No, not the end of the beginning:
The Pfizer/BioNTech coronavirus vaccine has been approved by the Medicines and Healthcare products Regulatory Agency (MHRA) for use in the UK, paving the way for mass vaccination to start.
Officials said the vaccine will be made available “from next week”.
As with other pandemics, vaccination does mean the end of the problem. Sure, manufacturing volumes and all that but some months and we’re done. All we’ve got to do then is pay for all the politicians have done over the past year.
For your last three sentences a little more scepticism is required. Did they fix flu yet?
You’ve got more chance of seeing a hog roast and beer festival at a mosque than of seeing me take that vaccine.
I’ll take it when I am convinced it is safe. I think about 20 or 30 years should suffice.
Do Pfizer have a mass-production process ready? Do we have the infrastructure of freezers? The existing infrastructure is already taken up with flu jabs
Apparently the Cryogenic Warfare Corps will handle the distribution of this wonder drug designed to attenuate the symptoms of Covid.
The only reason the uk is in lockdown is so that it can be lifted when the vaccine is rolled out.
Trump is out of office it seems. There is little more political mileage to be had from Co-chan. I imagine it will gradually fade away once Biden is installed in the White House.

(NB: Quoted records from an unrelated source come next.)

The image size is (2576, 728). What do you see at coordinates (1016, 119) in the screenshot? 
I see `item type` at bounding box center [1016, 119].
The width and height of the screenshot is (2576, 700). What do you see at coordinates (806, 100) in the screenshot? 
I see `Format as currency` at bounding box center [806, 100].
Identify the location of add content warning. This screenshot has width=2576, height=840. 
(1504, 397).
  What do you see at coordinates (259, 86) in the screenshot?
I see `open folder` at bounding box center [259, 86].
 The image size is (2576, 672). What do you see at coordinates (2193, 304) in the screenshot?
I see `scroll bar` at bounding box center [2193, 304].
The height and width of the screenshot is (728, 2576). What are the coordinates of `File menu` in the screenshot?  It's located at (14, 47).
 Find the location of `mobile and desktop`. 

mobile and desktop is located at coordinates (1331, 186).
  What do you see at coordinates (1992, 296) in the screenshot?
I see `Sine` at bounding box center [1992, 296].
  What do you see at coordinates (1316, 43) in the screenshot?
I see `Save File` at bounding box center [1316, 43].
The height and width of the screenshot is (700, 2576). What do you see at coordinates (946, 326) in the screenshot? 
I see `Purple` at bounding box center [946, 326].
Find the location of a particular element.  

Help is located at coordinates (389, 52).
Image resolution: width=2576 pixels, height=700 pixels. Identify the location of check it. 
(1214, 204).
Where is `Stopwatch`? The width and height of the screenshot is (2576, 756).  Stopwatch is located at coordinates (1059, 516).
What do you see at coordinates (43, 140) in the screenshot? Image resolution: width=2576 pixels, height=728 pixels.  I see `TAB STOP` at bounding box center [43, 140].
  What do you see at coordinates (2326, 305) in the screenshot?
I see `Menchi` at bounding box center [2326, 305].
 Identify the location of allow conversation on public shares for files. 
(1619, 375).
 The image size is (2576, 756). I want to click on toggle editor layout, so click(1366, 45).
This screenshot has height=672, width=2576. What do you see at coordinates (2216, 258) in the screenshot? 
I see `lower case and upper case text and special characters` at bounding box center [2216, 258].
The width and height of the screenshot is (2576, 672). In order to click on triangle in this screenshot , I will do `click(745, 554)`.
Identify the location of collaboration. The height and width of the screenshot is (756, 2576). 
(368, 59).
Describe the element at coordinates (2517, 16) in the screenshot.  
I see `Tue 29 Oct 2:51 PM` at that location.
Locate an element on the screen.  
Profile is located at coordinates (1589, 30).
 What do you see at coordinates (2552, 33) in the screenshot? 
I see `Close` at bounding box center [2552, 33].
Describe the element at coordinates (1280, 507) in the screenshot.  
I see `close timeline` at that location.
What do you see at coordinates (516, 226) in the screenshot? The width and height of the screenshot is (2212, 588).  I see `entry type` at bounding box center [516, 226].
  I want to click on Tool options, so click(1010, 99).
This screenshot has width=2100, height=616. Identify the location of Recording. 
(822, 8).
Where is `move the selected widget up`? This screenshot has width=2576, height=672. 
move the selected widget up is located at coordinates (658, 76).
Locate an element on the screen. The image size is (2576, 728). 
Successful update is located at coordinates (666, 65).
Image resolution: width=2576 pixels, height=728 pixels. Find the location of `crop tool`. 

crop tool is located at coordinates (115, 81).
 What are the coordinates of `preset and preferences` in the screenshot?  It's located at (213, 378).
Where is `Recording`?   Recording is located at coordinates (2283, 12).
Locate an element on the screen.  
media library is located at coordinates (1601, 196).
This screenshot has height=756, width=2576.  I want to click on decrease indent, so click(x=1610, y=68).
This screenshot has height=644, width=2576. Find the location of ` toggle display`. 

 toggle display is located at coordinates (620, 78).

“You’ve got more chance of seeing a hog roast and beer festival at a mosque than of seeing me take that vaccine.”
Ditto here, for the Pfizer/Moderna ones. Both are auto-immune diseases in a syringe. If I am forced to have one I’ll have the Oxford one. It probably won’t work, but at least it won’t make your body try to eat itself.
I can only echo BiW and Jim above. The Pfizer/Moderna vaccines are highly experimental and have been rushed through trials. We, the public, are to be their petri dish. The Oxford one is more traditional. So, if I’m backed into a corner, I’ll insist upon that one.
Ask anyone who has Lupus what it’s like to have an autoimmune disease.
Diogenes, they started manufacturing at scale during the trial, such was their confidence in its marketability. There’s a huge stockpile waiting to ship.
Not that I expect to have a realistic choice, but I will happily be at the back of the queue. I don’t doubt it works, or that it’s basically safe, but my risk of suffering anything unpleasant from covid is zero (cos I already had it), so no benefit/risk calculation is positive for me.
There is the little matter of getting our freedoms back, and working out how best to serve up some cold revenge for the global political overreach. Clearly human rights aren’t worth the paper they are printed on. Not when everyone is being fucked over, at least.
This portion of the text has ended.